● Задание 1: Какая фамилия у ротного в отрывке о Ларисе?
● Задание 2: Выпишите все названия мест, которые встречаются в отрывке о Ларисе.
● Задание 3: Напишите, что было дальше в отрывке о Ларисе, начиная сразу после его последнего предложения.

● Отрывок текста:
.....
Миша Рыжов был маленького роста, но увертливый, ловкий и главное удачливый. Ему же при назначении на эту «должность» ротный поручил ходить на кухню (Лариса изо всей роты одна жила в селе на квартире все время, пока дивизия формировалась под Тулой) за обедом для Ларисы — дескать, не пристало ей через все село носить котелки. Эту последнюю обязанность Лариса сняла со своего «ординарца».

Но привилегиями Лариса пользовалась недолго — пока дивизия была на формировании. А вышла дивизия на фронт, все пошло по-старому. Даже больше.

На Брянщине получила рота приказ: перейти линию фронта, углубиться, не обнаруживая себя, до двадцати пяти километров на занятую противником территорию к хутору Московскому, в котором размещался штаб вражеской части, разгромить этот штаб и захватить документы. Капитан Кармышев выстроил роту, объяснил задачу и потом спросил:

— Кто трусит? Выйти два шага вперед.

Конечно, никто не вышел. Лариса только подала голос (она не боялась, что ее обвинят в трусости):

— Мне можно остаться? Я плохо себя чувствую.

— У тебя что, температура?

— Нет, температуры нету.

— Тогда в чем же дело? Сталинград прошла — не боялась, а тут испугалась.

Не могла же она перед всей ротой (да и ему даже одному) сказать, что бывает у женщины время, когда оно болеет без температуры… Обиделась она на ротного, но ничего не возразила, молча пошла вместе со всеми.
.....
● Выдержка из данных:
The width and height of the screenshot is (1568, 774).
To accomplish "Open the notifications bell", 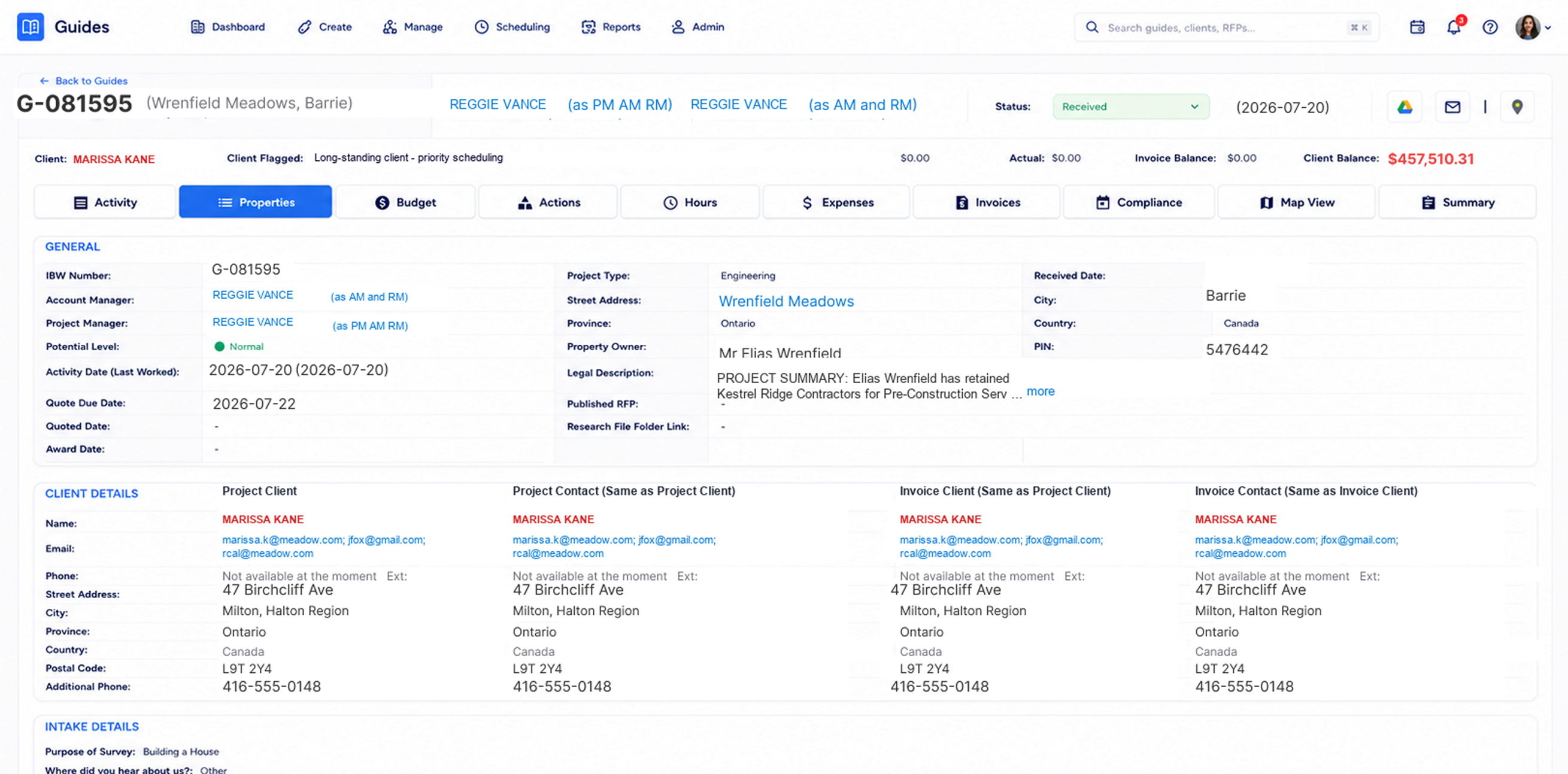I will [x=1454, y=28].
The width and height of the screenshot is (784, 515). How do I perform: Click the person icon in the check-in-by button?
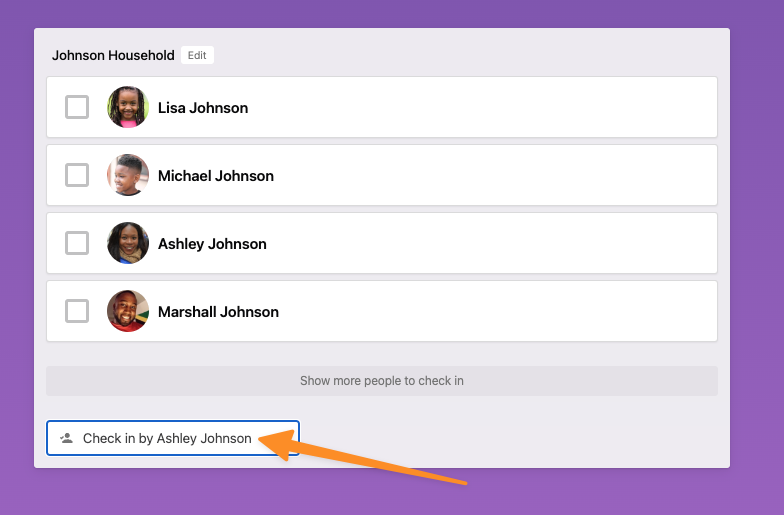coord(67,438)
.....
● Ответ 1: Кармышев.

● Ответ 2: Тула, Брянщина, хутор Московский, Сталинград.

● Ответ 3:
И случилось для нее самое худшее, что можно было предполагать — рота задачу не выполнила, была случайно обнаружена, обстреляна из минометов и вынуждена залезть в болото и отсиживаться там — Лариса просидела двое суток (вместе с другими) в вонючем болоте. И вот теперь третье десятилетие ежегодно по нескольку недель лежит в больницах — лечит последствия и этого сиденья в гнилом болоте, и мало ли каких других последствий войны. Но об этом — о том, где она оставила свое здоровье и что принесла после войны домой — потом, чуть позже. А этот раздел главы о Ларисе Синяковой-Перевозчиковой мне хочется закончить словами ее боевого друга Андрея Вороны:

«Мы уважали Ларису и любили ее не только потому, что она в случае ранения обязательно вытащит тебя из-под огня на свою землю, не только потому, что она в храбрости не уступала самым смелым нашим разведчикам, но еще и потому мы ее любили, что она была нашей сестрой, «кровной» нашей сестрой — она добровольно дала раненым разведчикам шесть с половиной литров крови!

Она была нашей совестью».

6

По ночам Лариса тихо плачет в больничную подушку. Просит у дежурной сестры снотворного. Но снотворное не помогает. Днем она ходит по палате, по коридору и мысленно ругает меня (об этом она откровенно пишет мне в письмах), ругает за то, что вынуждена ворошить старое, почти забытое. А нервы этого не выдерживают.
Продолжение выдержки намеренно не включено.